== Trecho fornecido

Há alguns anos, Otávio Caetano, líder que antecedeu dona Cida, já morto, levou para Cafundó um sujeito de apelido Pernambuco. O novo habitante havia curado uma doença do "padrinho Otávio", como era conhecido, e ganhou o status de curandeiro. Passou a dar consultas informais a toda a comunidade.
Dois anos depois, por intrigas de terra, Pernambuco foi convidado a se retirar de Cafundó. "A partir daí, toda a gente começou a sentir sono", lembra dona Cida. "O povo só queria saber de dormir".
Padrinho Otávio encontrou em sua casa duas marcas, uma vermelha e uma preta, deixadas por Pernambuco. Achou também uma lata enterrada. Dentro, pimenta e os nomes de todos os cafundoenses. "A pimenta é oferenda para Exu", explica dona Cida. "Os nomes são para destruir as pessoas".
A história tem final feliz. Uma curandeira de fora foi chamada e desfez o feitiço. Todos rezaram em agradecimento numa capelinha que fica logo à entrada, cujas estantes misturam estátuas de santos a copos com água, velas e plantas.

====
== Dados de origem

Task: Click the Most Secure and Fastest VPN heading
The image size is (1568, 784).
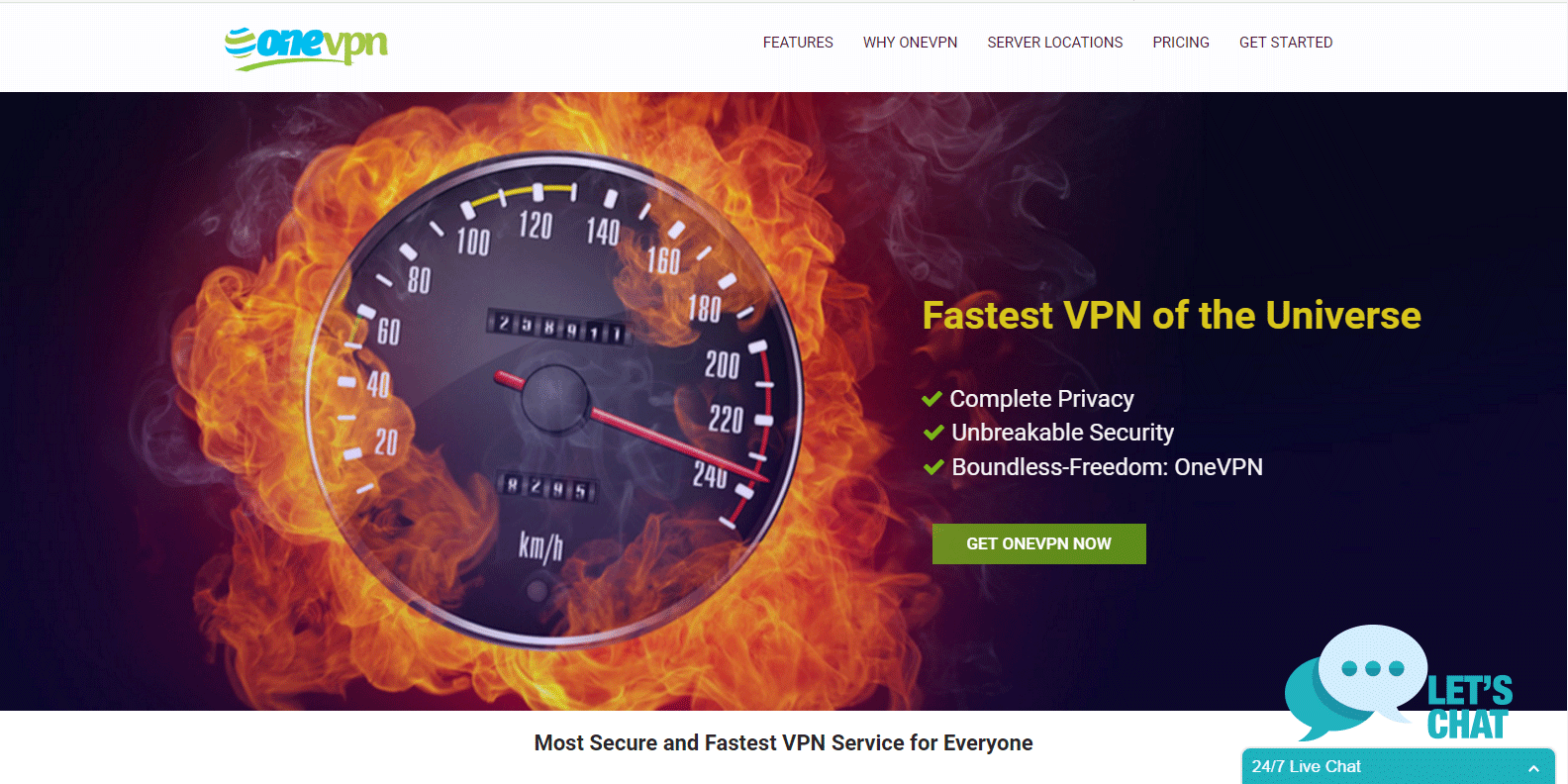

====

> [Tarefa proposta A]
Segundo o trecho sobre Cafundó, o que havia dentro da lata enterrada encontrada pelo padrinho Otávio?
> [Tarefa proposta B]
Prossiga a redação do trecho sobre Cafundó a partir de sua última frase.

> [Espaço para resposta A]
Pimenta e os nomes de todos os cafundoenses.

> [Espaço para resposta B]
Caxapura e mafambura
As plantas são parte atuante da medicina praticada em Cafundó. Servem para as doenças classificadas como "caxapura". Estas são as curáveis por remédio.
Se os medicamentos não conseguem sucesso, porém, o caso passa a ser "mafambura, ou doença causada por feitiçaria.
No dia que deu a entrevista, dona Cida levava ramos de arruda atrás das orelhas. "É para sarar uma mafambura que me puseram e que deu dor de cabeça", revelou. Funcionou.
"Agora, quando a pessoa fica doente mesmo, completa", "acaba morrendo, porque a gente tem que andar seis quilômetros para ligar para a ambulância.
Um irmão e uma sobrinha dela morreram, consequência de um ataque epiléptico (a incidência de epilepsia é grande na comunidade). Dona Cida explica: "O doutor demorou a chegar, os dois não aguentaram, o nervo deles estourou".
Misturou tudo
Dona Cida garante que atualmente os brancos são até aceitos em Cafundó. "Mas a gente prefere nós aqui e eles lá", define. "Os brancos inventaram o escravo. Meu trisavô Congo foi comprado, eles compravam preto naquela época que nem se compra gado hoje, sabe?".
Segundo ela, a miscigenação é recente. "Antes só tinha preto aqui. Hoje tem mulato, loiro, zóio verde, zóio azul, até bem pretinho. Misturou tudo, mas não tem problema".
Não há crimes em Cafundó. "Só tem assassinato de vez em quando, mas é gente de fora que vem matar para pegar as terras", diz. Dona Cida afirma que, de vez em quando, aparecem policiais por lá. "O povo gosta de falar que em Cafundó não vai nem polícia, mas é complexo deles".
"Sol que está indo"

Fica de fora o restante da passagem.